Tampoco los jugadores pagados onerosamente parecen cuidarse del covid. Cuanto mayor es el presupuesto más contagios se producen. De burbujas profesionales nada. Mas bien, videos traidores en las redes del cumpleaños del lateral izquierdo con varias figuras del plantel rodeados de curvas mareantes y copas de champán. Después, asintomáticos dos semanas en un casoplón de Mallorca. Cuando vuelven ya no son, como aquella mujer de la vida, ni sombra de lo que eran. Eso sin contar el rastro de contactos que dejan y las facturas de las PCR hechas tres veces a todo el que les ha dicho buenos días. En la mayoría de los casos, sólo me interesan las figuras como magos del balón no como personas. Abunda el ego desmedido, el nuevo rico y el rebuzno nacional. Pero no todo han sido alegrías para los cuerpos gloriosos: el confinamiento de los jugadores en el gimnasio de su casa, incompatible con el alto rendimiento; la ausencia de una pretemporada planificada para alcanzar el punto óptimo de forma, la sobrecarga de partidos en dos o más competiciones para cumplir el calendario y los contratos televisivos, el estrés de grupo y los continuos controles médicos… han tenido como consecuencia un alud imparable de lesiones; las plantillas se han quedado en los huesos y la competición devaluada.
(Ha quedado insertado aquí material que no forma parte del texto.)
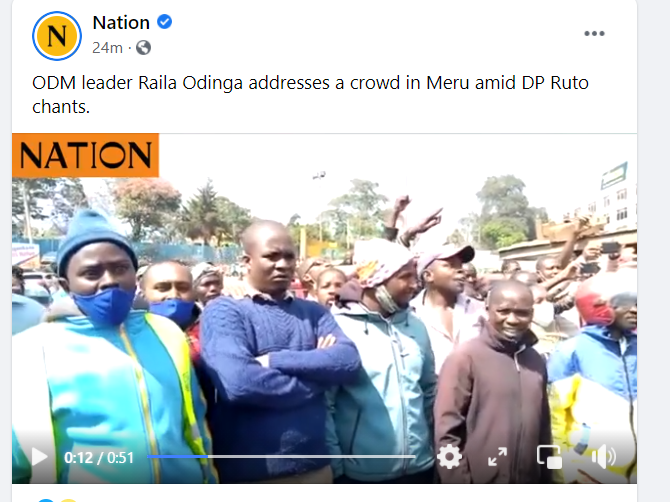Click the 0:12 current time readout

tap(79, 458)
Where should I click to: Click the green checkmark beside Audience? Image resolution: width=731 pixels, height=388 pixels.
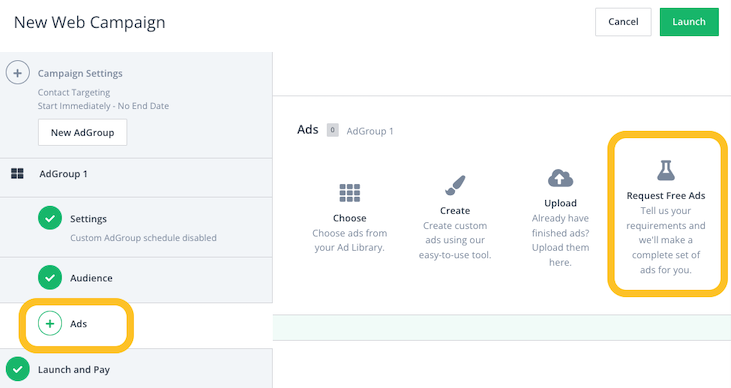(x=50, y=277)
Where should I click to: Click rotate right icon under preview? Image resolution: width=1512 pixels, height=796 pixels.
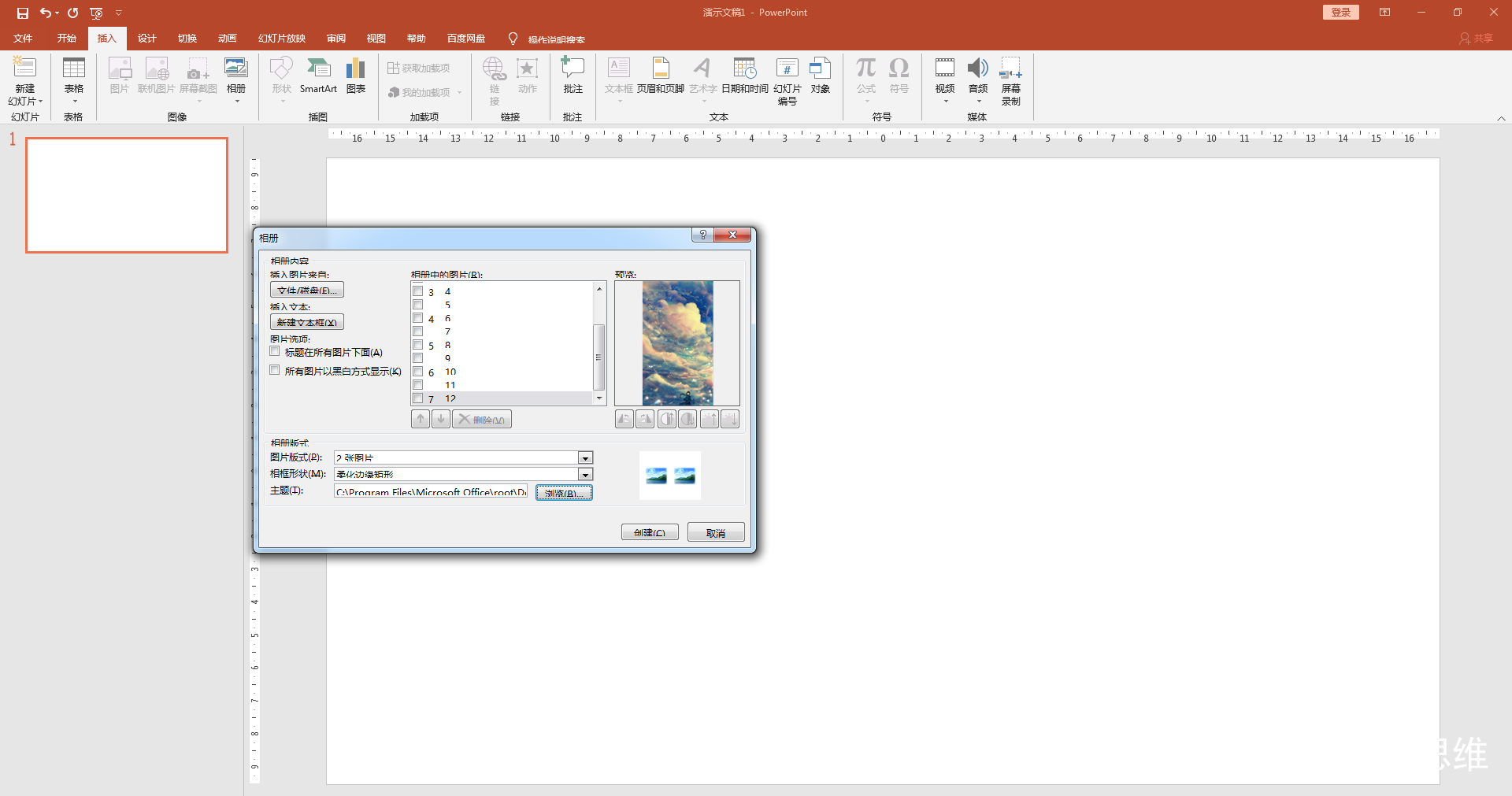click(x=645, y=420)
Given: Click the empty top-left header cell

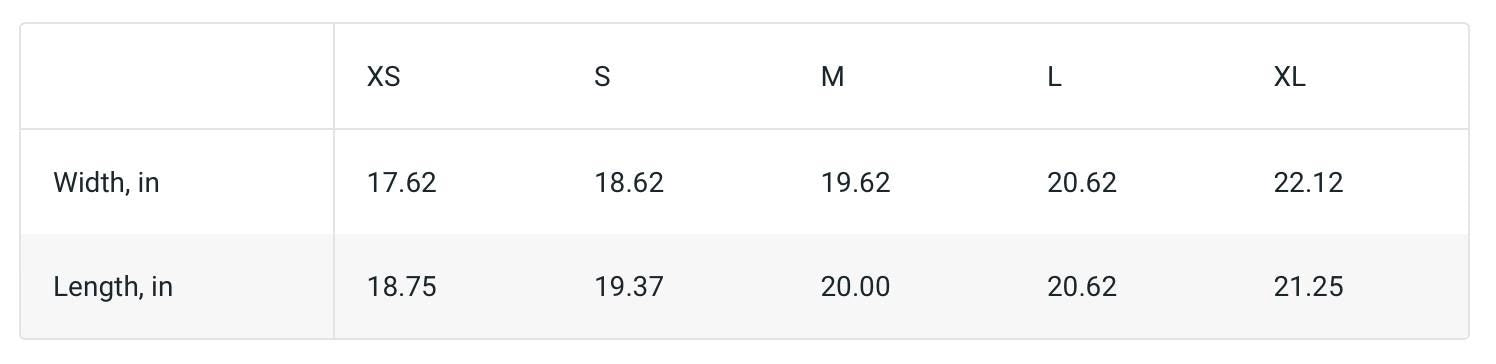Looking at the screenshot, I should (177, 77).
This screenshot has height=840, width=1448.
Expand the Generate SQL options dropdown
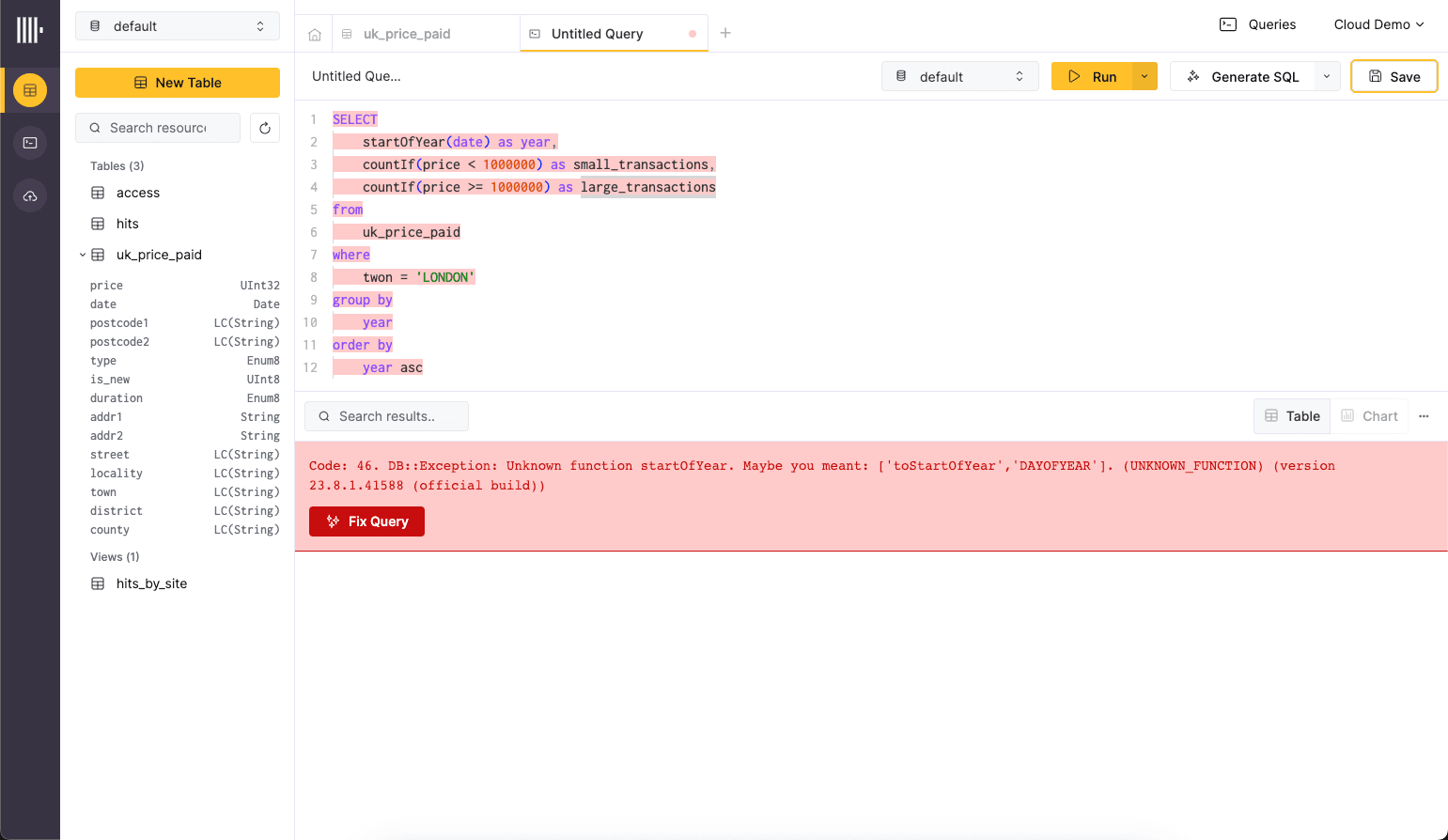[1326, 77]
Además de un deporte, el fútbol de las grandes ligas europeas es, sobre todo, un negocio. Recuerdo a un jugador de segunda fila acudir a los entrenamientos a bordo de un flamante Rolls Royce. Este año con la pandemia pintan bastos. Recomiendo un excelente artículo de El País Economía: en resumen, la pandemia pincha la burbuja del fútbol; los clubes sufren una notable caída de ingresos, congelan los grandes fichajes, reducen la masa salarial y asumen menores derechos televisivos. Solo los estadios vacíos han tenido un impacto de 848 millones en los clubes de la Liga. La propuesta de una Superliga europea con doce equipos fundadores ha sido una respuesta desesperada a los negros nubarrones que se ciernen sobre los balances. Un pura sangre de los negocios como Florentino ha actuado más como empresario que como presidente del Real Madrid. El futuro dirá en qué concluye este proyecto de globalización milmillonaria (que nadie lo de por muerto).